Founders can use failure data in three useful ways. First, to set expectations: you are taking a big swing, so plan finances and personal commitments with risk in mind. Second, to focus effort: spend more time on customer discovery, testing, and cash planning, because these are common failure points. Third, to define success: you may value learning, network, or a small exit even if the company never becomes huge.

A realistic view of how many startups fail can also reduce shame. If your company does not work out, you are not alone. Most attempts do not succeed, and the experience still has value for your next role or venture.

How Investors Read Startup Failure Statistics

Investors look at startup failure rates through a portfolio lens. They expect many companies to fail or underperform, a few to return capital, and a very small number to drive most of the gains. This shape is normal for high-risk, high-reward investing.

Portfolio thinking and founder trade-offs

Because of this, investors often accept high failure rates as the cost of finding outliers. They care less about how many startups fail in absolute terms and more about the chance of backing one that can pay for the rest. That is why investors push for scale and speed once they see signs of traction.

For founders, this means your goals may differ from your backers’ goals. You may want a stable, profitable company; they may aim for a large exit. Knowing the typical failure pattern helps you decide what kind of funding, if any, fits your risk appetite.

Practical Steps to Lower Your Own Failure Odds

You cannot remove risk from a startup, but you can reduce avoidable mistakes. Think of the failure data as a map that shows common traps. You still choose your route, but you can walk with more care.

Action checklist drawn from common failure causes

The following ordered list turns frequent failure themes into concrete actions you can take. Work through these steps as you move from idea to early traction.

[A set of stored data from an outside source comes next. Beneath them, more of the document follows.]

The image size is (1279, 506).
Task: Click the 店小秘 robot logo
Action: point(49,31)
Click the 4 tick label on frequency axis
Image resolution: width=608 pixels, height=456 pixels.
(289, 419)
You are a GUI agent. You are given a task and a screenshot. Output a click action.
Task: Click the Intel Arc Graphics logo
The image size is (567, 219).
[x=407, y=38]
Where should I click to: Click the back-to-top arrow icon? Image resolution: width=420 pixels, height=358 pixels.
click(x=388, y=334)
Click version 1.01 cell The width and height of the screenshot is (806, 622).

  1. Talk to real potential customers before you build anything significant.
  2. Write down your core assumptions about problem, pricing, and demand.
  3. Test those assumptions with simple experiments and small pilots.
  4. Track your cash runway monthly and plan for several downside cases.
  5. Keep fixed costs low until you see clear, repeatable demand.
  6. Review your unit economics and adjust pricing or costs early.
  7. Agree on roles and decision rules with co-founders in writing.
  8. Ship small product updates often and watch how users respond.
  9. Study your closest rivals and decide where you can stand out.
  10. Plan how you will react if a key platform, rule, or partner changes.

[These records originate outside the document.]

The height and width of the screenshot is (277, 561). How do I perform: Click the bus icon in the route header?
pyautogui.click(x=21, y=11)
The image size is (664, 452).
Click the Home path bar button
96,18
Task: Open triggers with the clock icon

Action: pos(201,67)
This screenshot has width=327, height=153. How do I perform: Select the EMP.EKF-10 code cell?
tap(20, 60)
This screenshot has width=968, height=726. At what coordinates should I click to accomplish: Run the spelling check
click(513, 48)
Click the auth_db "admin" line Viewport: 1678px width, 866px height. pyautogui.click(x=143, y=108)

None of these steps can guarantee success, but together they reduce the chance that you will join the failure statistics for simple, fixable reasons. The aim is to give your idea a fair test under real conditions.

So, How Many Startups Fail—and What Should You Do With That?

The honest answer is that most startups fail in the long run, and a large share fail in the first few years. The exact percentage shifts by sector, region, and definition, but the pattern is consistent enough that no founder should treat a startup as a safe bet.

Turning sobering statistics into useful guidance

Instead of fearing that fact, use it as a guide. Let the high failure rate push you to test faster, talk to customers more, raise and spend money carefully, and define success in a way that fits your life. The statistics describe the crowd; your job is to learn from that crowd while you build your own path.